#### [What you have to do]
Copy each line of the listing that includes "next".

#### [Records supplied]
※
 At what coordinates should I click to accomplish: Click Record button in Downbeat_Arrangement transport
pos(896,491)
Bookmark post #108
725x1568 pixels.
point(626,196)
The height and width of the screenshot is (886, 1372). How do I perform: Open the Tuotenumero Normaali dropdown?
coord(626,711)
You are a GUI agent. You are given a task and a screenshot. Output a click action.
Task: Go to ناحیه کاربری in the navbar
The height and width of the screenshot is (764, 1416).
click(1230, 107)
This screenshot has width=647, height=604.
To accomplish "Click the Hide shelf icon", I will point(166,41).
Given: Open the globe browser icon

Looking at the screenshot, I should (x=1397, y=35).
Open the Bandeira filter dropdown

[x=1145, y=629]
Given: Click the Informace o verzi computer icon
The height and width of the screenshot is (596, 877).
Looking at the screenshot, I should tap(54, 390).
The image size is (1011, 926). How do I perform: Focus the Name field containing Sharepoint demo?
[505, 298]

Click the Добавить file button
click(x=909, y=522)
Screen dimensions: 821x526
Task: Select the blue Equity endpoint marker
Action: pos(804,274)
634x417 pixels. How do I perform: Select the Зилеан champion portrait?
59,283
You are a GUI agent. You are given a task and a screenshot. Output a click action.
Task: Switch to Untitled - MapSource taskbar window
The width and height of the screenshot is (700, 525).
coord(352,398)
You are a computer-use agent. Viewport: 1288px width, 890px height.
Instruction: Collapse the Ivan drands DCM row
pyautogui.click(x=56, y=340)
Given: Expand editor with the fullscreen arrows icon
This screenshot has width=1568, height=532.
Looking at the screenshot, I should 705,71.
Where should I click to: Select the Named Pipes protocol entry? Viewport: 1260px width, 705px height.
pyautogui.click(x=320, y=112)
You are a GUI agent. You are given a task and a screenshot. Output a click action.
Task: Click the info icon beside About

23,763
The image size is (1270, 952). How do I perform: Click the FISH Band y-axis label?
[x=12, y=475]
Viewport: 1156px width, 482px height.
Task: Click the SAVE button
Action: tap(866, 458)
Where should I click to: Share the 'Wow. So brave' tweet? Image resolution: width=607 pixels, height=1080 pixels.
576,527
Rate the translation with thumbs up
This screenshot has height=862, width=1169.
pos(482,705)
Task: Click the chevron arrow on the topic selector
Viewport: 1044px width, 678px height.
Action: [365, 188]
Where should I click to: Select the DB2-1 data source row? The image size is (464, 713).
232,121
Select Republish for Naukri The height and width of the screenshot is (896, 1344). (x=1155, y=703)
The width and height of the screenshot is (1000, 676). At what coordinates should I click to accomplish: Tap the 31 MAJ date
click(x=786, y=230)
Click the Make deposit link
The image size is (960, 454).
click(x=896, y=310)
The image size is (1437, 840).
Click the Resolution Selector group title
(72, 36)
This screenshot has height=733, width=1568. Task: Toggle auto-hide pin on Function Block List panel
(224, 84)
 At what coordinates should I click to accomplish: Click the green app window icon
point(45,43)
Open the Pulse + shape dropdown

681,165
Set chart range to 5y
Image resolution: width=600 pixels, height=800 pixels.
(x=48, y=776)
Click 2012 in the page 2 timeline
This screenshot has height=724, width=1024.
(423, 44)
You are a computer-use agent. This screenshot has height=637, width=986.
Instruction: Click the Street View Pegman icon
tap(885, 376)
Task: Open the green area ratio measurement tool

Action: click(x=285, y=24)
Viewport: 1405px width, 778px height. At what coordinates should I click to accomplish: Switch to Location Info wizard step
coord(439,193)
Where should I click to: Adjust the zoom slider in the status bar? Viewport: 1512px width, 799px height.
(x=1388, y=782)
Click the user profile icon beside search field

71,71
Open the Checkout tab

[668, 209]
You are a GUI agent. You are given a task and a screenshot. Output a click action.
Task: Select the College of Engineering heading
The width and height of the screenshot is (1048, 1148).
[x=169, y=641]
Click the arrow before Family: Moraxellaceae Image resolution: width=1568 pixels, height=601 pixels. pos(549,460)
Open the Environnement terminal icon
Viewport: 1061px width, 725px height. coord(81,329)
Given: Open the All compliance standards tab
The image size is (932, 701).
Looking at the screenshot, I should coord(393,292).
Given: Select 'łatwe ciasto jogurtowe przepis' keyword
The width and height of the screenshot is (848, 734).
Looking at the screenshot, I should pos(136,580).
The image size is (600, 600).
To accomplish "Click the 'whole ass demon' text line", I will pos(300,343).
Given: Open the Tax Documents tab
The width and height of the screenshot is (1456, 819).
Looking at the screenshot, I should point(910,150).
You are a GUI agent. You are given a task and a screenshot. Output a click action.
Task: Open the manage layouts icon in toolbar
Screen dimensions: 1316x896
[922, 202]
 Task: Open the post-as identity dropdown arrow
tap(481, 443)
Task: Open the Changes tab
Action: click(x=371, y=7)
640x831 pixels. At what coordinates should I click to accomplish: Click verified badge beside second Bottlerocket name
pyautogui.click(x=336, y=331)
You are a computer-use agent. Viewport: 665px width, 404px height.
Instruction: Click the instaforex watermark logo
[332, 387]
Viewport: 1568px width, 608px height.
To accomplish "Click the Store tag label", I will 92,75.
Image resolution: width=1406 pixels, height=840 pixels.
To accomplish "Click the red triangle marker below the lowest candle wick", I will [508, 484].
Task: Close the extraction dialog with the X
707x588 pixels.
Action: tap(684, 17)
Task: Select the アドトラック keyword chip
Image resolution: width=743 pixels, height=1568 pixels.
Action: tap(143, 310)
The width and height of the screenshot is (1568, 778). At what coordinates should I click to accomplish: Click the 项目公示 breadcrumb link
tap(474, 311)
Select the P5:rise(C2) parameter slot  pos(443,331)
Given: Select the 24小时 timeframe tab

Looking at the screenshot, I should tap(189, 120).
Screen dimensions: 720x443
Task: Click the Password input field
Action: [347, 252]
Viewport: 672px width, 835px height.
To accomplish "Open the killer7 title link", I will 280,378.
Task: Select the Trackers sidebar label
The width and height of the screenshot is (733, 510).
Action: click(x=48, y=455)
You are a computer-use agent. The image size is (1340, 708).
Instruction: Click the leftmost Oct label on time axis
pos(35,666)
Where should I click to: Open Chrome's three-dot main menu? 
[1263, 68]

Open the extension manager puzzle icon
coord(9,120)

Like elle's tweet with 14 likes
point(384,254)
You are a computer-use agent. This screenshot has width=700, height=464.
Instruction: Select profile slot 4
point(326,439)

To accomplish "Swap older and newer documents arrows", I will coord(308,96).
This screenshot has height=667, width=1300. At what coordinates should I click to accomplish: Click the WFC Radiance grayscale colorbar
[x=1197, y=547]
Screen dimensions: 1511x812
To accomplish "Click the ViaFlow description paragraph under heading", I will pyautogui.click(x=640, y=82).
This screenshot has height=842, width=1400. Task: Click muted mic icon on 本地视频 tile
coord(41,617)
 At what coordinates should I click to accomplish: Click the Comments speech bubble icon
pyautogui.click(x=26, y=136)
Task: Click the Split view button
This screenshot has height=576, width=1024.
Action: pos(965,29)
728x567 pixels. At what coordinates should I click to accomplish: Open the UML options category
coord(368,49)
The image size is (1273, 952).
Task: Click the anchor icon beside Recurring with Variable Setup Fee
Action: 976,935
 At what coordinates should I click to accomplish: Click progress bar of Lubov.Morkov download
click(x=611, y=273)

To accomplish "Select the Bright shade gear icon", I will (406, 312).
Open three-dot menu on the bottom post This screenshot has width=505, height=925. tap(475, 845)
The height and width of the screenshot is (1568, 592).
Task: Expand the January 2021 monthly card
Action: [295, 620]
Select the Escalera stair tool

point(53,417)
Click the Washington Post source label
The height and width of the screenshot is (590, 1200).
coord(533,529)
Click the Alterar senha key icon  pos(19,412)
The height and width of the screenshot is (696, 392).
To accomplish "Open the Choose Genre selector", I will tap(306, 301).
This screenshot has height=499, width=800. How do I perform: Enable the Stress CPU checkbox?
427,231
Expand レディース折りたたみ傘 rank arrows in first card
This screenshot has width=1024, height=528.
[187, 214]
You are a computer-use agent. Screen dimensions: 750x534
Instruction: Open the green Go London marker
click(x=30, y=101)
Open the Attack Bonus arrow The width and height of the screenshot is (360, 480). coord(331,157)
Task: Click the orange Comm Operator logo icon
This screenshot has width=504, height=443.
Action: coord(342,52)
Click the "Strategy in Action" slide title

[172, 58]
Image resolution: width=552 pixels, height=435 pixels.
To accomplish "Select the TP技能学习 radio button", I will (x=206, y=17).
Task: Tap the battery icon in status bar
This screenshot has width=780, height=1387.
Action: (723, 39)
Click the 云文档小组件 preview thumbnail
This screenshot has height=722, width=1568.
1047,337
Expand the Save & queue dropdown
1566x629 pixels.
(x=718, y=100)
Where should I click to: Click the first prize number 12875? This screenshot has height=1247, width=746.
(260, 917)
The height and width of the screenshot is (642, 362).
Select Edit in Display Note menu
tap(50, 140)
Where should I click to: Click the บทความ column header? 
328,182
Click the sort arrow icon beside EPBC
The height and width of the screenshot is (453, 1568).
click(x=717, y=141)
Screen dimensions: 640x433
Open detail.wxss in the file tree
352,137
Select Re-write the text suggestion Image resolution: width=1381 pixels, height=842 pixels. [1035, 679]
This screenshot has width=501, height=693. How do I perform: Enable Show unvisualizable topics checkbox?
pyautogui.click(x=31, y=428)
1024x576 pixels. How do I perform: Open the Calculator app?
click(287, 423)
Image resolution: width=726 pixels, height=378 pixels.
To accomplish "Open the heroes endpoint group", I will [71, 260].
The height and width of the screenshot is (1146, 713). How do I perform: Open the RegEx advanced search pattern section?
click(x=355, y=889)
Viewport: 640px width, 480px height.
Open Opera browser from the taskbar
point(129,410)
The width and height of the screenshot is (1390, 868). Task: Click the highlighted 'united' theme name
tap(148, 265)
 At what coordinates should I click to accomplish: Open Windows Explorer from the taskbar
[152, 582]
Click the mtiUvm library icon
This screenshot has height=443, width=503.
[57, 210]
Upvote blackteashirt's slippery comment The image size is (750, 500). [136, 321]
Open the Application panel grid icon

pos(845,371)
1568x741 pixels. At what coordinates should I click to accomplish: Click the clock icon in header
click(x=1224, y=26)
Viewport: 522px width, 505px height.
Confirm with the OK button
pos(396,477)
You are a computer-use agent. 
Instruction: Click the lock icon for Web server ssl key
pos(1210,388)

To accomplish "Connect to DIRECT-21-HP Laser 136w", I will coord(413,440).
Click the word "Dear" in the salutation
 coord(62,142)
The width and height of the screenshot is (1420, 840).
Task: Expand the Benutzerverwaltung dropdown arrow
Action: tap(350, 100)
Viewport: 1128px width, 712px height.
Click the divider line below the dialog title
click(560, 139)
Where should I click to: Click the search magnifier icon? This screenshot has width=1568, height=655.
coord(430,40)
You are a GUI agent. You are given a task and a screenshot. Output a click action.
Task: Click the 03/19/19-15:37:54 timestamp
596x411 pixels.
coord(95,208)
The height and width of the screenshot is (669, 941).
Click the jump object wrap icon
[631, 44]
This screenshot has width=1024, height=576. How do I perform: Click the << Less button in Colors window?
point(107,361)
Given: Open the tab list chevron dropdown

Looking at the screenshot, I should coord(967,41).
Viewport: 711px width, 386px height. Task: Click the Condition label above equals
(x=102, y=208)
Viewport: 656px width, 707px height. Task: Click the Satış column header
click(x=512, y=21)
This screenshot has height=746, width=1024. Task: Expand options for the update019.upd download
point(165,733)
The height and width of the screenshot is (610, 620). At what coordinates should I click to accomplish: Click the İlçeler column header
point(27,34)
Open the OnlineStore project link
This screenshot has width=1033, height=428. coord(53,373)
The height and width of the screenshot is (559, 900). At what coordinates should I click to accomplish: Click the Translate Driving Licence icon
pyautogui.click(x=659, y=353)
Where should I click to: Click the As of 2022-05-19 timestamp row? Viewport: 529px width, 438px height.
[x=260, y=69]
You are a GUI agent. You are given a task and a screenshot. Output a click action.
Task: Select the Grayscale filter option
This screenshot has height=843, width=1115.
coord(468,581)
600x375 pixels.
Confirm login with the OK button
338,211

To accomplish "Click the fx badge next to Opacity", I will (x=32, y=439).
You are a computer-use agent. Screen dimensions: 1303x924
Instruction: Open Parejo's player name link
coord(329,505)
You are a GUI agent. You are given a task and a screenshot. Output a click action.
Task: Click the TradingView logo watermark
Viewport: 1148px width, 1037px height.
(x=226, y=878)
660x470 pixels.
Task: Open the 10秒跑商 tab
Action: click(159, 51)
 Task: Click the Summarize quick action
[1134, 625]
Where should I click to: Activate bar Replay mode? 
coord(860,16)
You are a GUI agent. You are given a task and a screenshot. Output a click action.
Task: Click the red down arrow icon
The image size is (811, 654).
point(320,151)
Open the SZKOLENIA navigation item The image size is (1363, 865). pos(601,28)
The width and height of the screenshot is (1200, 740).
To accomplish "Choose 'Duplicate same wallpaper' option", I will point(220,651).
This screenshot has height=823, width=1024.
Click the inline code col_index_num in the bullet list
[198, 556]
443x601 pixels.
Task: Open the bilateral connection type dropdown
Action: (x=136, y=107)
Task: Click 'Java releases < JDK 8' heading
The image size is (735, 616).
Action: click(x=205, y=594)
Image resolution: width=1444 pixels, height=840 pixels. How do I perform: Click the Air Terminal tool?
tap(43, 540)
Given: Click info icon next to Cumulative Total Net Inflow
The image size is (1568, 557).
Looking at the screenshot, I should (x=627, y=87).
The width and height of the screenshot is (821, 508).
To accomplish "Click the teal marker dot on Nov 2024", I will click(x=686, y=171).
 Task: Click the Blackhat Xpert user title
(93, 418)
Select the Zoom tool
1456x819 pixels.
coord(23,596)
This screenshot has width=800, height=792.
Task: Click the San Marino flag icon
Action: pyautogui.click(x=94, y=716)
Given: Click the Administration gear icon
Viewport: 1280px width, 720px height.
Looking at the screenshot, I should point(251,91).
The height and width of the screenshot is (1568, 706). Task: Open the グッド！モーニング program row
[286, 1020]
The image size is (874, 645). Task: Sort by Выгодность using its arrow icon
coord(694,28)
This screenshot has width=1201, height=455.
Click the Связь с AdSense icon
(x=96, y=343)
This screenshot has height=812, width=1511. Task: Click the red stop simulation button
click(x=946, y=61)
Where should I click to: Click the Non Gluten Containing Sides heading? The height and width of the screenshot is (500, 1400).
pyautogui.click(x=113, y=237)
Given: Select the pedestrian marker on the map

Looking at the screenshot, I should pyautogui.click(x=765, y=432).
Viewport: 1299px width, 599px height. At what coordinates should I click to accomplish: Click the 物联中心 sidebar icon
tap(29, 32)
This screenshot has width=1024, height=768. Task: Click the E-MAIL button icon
※
#### [Output for this exercise]
To accomplish "Click the fx badge next to Opacity", I will (x=32, y=439).
Given: Click info icon next to Cumulative Total Net Inflow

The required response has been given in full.